These regulations prescribe how the petition should be conducted, the arrangements for signing, the mechanism for challenging the outcome, and the creation of offences in relation to the petition. The regulations also respond to amendments rejected when the Bill was before this House: for example, the suggestion of the noble Baroness, Lady Hayter, that the number of registered electors eligible to sign the petition should be made public, which will happen on the third working day after receipt of the Speaker’s notice and again on the first day of the petition, and to include successful applications to register to vote made on or before the day of the Speaker’s notice.

I was delighted to see the amicable passage of the regulations through the Delegated Legislation Committee in the other place two weeks ago. I was further heartened by the reaffirmed commitment from the Opposition in the other place to the implementation of the recall procedure and, by extension, these regulations.

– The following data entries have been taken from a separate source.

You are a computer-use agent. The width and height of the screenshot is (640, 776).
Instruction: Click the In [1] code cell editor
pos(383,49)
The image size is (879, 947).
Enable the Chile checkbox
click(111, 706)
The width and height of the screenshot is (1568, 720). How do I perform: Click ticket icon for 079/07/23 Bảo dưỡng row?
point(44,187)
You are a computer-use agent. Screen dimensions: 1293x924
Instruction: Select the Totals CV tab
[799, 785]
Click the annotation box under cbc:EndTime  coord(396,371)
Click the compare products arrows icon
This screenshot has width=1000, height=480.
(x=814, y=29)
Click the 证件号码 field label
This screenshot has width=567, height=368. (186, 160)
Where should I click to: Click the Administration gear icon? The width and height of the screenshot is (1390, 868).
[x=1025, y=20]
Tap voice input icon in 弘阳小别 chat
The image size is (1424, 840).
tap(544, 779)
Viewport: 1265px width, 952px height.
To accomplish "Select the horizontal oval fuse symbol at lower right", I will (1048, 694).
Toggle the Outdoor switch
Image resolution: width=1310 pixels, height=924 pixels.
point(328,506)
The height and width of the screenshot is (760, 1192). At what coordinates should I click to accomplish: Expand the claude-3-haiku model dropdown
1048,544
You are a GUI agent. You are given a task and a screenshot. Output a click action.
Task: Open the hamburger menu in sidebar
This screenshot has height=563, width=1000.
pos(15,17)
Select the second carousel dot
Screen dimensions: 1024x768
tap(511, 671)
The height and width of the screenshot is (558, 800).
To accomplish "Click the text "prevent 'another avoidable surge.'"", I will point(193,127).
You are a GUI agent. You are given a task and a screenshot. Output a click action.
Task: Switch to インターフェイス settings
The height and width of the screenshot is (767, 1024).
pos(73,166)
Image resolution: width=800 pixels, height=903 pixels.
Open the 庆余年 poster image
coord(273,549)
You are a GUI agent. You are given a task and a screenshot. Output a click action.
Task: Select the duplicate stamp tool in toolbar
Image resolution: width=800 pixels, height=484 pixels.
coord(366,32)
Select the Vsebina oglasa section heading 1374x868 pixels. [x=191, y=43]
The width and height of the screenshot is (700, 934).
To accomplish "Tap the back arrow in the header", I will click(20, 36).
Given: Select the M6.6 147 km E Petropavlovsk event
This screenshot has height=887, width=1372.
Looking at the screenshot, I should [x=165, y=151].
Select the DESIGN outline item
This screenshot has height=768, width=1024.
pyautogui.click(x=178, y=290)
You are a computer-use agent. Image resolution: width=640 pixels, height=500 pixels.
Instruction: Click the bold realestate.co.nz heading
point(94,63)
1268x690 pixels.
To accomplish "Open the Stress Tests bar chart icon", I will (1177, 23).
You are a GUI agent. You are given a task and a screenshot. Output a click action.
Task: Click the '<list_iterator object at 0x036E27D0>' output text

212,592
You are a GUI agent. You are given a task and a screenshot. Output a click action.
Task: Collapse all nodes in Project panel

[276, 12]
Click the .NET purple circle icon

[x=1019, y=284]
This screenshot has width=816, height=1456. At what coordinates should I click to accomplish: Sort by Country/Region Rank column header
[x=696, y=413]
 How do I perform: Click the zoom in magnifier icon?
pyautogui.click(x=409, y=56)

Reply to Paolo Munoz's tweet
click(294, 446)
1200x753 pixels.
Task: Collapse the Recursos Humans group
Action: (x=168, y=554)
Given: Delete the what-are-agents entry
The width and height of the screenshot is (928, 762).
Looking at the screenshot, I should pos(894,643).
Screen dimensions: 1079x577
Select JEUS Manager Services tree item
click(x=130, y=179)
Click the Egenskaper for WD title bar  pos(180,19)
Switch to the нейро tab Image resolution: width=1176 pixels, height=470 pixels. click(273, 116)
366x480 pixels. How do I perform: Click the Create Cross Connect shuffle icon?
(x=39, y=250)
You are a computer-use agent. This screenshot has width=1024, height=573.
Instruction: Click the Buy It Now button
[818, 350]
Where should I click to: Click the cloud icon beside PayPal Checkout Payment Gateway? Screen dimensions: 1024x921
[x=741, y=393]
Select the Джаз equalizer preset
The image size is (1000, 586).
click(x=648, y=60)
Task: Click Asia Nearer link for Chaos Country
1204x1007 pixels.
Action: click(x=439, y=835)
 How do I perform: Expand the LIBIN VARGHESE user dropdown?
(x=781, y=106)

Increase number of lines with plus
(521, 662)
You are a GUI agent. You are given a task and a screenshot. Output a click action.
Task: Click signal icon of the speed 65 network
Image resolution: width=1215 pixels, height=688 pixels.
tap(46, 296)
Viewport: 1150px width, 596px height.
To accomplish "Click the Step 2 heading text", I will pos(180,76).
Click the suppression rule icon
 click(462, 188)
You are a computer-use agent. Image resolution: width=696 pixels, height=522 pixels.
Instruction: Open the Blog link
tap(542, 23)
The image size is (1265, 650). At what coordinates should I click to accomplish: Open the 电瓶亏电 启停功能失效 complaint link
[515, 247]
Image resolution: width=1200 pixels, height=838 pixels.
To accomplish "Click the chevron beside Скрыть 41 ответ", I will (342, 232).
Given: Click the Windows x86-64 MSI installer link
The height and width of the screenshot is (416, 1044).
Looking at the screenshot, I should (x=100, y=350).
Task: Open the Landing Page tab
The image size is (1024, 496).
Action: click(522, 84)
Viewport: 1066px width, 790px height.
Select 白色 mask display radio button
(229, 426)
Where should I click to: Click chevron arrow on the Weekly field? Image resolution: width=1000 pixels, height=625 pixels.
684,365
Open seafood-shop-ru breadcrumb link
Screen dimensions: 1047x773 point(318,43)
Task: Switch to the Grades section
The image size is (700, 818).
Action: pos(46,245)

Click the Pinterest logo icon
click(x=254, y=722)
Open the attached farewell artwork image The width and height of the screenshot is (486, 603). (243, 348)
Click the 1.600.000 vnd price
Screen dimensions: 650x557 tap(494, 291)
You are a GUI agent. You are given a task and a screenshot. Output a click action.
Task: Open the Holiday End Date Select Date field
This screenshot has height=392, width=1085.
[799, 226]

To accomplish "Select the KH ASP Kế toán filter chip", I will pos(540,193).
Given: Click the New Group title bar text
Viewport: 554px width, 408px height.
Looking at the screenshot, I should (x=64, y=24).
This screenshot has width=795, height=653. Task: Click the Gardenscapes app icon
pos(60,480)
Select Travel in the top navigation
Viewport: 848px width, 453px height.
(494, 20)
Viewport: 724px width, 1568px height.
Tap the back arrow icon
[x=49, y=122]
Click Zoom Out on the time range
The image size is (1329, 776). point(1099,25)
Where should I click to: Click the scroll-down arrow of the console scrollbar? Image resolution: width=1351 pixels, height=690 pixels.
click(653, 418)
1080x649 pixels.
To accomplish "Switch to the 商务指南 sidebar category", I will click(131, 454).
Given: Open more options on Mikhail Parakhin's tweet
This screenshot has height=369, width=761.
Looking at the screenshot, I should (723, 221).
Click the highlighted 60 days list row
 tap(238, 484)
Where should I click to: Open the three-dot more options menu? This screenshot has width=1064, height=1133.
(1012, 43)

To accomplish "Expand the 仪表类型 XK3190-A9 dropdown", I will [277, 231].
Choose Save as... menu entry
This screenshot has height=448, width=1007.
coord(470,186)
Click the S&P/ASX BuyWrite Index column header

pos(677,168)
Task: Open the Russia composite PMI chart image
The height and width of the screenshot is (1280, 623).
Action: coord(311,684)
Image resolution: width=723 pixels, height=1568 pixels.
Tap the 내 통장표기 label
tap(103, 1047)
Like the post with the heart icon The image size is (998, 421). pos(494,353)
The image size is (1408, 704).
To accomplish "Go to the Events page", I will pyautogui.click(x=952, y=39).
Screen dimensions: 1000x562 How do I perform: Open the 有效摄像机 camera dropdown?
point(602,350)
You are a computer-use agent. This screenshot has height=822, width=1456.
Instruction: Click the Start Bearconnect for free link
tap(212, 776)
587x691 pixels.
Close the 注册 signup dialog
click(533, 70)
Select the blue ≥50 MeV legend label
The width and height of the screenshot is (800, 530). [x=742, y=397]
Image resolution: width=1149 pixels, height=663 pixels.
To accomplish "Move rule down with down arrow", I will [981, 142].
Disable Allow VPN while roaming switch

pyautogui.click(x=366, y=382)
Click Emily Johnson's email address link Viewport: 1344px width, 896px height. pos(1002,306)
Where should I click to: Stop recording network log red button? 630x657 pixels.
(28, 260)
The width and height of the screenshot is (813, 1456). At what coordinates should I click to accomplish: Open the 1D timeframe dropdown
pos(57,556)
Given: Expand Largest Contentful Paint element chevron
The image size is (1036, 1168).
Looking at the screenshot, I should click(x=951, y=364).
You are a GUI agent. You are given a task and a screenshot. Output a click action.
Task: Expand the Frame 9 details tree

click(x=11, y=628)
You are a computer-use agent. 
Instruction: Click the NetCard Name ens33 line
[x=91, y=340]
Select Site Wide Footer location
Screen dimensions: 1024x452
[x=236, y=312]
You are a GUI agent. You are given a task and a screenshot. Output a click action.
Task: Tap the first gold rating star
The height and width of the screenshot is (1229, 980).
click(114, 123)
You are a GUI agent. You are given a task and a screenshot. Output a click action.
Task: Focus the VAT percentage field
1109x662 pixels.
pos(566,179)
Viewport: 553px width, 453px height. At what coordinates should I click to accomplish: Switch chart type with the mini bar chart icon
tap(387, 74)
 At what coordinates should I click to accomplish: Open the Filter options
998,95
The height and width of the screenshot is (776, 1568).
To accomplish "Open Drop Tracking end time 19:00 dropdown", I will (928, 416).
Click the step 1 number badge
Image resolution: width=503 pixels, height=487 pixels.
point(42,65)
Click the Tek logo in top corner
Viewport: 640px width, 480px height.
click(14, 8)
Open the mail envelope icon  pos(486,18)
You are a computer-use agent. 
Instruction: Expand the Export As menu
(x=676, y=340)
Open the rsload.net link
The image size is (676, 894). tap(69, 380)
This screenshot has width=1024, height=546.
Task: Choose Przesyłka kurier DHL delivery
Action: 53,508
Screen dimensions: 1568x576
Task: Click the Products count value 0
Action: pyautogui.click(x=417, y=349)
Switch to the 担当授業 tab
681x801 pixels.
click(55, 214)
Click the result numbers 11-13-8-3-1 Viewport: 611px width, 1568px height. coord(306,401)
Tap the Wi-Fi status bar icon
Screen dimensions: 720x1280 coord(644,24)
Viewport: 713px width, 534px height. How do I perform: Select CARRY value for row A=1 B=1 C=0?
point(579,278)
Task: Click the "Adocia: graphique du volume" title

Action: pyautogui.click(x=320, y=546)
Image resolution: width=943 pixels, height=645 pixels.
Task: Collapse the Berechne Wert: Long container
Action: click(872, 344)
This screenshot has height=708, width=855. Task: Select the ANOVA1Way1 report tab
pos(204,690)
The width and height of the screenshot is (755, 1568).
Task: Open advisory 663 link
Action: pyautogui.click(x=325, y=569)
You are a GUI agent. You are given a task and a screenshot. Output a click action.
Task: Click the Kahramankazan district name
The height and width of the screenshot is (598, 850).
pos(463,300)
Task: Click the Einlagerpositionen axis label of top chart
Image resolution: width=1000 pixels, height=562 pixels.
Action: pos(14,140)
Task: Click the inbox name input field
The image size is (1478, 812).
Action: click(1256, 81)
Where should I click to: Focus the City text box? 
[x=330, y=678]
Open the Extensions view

No doubt your Lordships will have noted the period of time that elapsed between the Act receiving Royal Assent in March 2015 and when the regulations were initially laid in November. Obviously, this is a substantial set of regulations, as is proper for electoral law, and it has taken some time to draft. Furthermore, as was touched upon in the other place, the original regulations laid in November were re-laid in December after several anomalies were identified, particularly concerning the Welsh translation of some forms. Again, I can say only that once these errors were discovered we sought to rectify them immediately.

The regulations are comprehensive in setting out the petition process, as is the case for regulations prescribing other electoral events. Wherever possible, the processes are modelled on those for elections, with modifications to cater for differences, such as the petition being open for six weeks and the ability for the petition officer to designate up to a maximum of 10 signing places. The processes will therefore be familiar to voters and administrators and will adhere to the very high democratic standards that we demand of other electoral events.

The regulations also reflect views expressed during scrutiny of the Act and extensive consultation. As well as carrying out our statutory duty to consult the Electoral Commission, we have consulted with a number of stakeholders, including the Association of Electoral Administrators. Comprehensive user testing has also been undertaken on the key petition forms and their wording. We have opted for petition notice letters to be sent to electors as opposed to poll cards, so that those who regularly vote at elections are not inadvertently prompted to sign a petition, in a way similar to that in which a poll card prompts us to vote at an election.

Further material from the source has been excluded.